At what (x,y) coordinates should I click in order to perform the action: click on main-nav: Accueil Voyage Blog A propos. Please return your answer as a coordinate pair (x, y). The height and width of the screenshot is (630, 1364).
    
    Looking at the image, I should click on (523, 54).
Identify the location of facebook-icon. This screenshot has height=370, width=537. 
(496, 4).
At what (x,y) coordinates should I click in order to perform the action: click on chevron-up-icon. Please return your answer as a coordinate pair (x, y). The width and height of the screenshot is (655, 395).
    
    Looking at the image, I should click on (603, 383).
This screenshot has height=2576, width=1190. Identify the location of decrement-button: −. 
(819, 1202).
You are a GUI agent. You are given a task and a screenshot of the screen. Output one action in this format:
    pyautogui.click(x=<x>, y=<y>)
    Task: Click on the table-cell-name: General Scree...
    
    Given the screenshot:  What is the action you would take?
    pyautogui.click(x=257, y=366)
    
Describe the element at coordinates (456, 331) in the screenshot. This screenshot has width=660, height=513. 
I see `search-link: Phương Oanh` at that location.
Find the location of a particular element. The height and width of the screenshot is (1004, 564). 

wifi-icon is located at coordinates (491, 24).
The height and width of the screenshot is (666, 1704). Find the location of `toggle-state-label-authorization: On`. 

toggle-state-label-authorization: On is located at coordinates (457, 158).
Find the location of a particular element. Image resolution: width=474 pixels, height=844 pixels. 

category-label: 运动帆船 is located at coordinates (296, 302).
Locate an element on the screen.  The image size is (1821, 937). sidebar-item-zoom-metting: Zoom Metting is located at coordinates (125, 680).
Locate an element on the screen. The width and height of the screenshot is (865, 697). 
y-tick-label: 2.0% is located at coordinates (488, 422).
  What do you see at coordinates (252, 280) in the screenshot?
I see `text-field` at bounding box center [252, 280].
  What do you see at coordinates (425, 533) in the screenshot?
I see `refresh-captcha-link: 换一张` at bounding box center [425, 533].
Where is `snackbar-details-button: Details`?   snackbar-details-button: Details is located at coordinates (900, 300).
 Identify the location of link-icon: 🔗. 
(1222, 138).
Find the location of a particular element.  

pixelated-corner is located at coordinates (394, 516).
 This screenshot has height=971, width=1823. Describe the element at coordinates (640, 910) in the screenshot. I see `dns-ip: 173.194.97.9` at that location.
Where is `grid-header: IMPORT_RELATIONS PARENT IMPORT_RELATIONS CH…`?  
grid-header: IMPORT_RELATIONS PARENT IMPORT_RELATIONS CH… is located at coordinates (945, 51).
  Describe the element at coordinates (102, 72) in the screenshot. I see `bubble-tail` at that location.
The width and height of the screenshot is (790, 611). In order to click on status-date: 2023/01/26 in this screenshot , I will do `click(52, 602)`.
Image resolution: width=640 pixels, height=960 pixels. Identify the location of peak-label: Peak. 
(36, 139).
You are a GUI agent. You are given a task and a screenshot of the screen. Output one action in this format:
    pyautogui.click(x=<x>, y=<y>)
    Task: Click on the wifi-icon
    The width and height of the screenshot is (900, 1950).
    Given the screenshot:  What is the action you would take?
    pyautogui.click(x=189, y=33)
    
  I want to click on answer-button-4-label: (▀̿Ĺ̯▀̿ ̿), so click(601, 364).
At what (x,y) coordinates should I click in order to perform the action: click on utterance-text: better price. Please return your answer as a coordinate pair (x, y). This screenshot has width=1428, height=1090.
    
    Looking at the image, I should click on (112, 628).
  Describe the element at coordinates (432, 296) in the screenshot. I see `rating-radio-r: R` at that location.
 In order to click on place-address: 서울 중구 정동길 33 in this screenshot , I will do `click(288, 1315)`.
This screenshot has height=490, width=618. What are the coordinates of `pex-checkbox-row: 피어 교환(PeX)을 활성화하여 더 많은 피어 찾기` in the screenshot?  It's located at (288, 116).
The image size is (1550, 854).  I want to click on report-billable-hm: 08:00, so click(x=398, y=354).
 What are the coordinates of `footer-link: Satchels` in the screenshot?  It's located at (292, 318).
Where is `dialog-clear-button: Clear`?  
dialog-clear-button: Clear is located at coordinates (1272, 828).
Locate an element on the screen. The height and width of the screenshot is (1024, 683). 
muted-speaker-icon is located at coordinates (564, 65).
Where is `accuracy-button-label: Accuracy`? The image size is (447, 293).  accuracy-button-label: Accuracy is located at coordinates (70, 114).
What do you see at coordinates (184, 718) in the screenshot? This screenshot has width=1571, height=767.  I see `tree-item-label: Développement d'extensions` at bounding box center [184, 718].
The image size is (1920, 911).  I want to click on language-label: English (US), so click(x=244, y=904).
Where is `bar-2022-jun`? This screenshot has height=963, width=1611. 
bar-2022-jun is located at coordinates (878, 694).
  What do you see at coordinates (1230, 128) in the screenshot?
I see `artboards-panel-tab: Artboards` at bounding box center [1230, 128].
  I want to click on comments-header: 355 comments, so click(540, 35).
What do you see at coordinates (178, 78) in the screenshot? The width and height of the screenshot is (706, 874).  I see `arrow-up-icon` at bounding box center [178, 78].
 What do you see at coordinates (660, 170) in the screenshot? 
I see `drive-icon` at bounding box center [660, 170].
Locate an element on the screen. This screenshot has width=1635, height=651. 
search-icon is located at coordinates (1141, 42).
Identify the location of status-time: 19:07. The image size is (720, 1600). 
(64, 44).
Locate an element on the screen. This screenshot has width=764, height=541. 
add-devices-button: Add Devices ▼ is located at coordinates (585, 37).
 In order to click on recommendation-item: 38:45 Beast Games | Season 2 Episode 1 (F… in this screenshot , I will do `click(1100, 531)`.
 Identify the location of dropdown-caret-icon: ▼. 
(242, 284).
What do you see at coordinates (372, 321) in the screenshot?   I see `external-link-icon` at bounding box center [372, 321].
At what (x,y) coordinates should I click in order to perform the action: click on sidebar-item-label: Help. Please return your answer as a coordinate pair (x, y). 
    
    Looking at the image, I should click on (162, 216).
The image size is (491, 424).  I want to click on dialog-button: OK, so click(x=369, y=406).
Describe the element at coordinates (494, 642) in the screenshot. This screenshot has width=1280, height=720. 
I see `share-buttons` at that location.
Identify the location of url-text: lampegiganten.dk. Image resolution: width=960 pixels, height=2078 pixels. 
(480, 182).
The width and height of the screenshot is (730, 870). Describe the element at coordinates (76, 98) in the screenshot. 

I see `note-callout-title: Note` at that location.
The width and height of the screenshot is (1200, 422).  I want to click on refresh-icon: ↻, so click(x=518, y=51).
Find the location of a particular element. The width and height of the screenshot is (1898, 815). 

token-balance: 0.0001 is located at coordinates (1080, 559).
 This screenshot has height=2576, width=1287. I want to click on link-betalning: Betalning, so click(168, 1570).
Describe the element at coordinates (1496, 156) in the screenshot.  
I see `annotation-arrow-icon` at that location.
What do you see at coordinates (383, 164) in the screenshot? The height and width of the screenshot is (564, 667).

• • •

-- Your assignment --
Extract every line from the rows above that contains the string "Where". Count only matches in the same letter case.

-- Result of the task --
Where is `snackbar-details-button: Details`?   snackbar-details-button: Details is located at coordinates (900, 300).
Where is `grid-header: IMPORT_RELATIONS PARENT IMPORT_RELATIONS CH…`?  
Where is `dialog-clear-button: Clear`?  
Where is `accuracy-button-label: Accuracy`? The image size is (447, 293).  accuracy-button-label: Accuracy is located at coordinates (70, 114).
Where is `bar-2022-jun`? This screenshot has height=963, width=1611. 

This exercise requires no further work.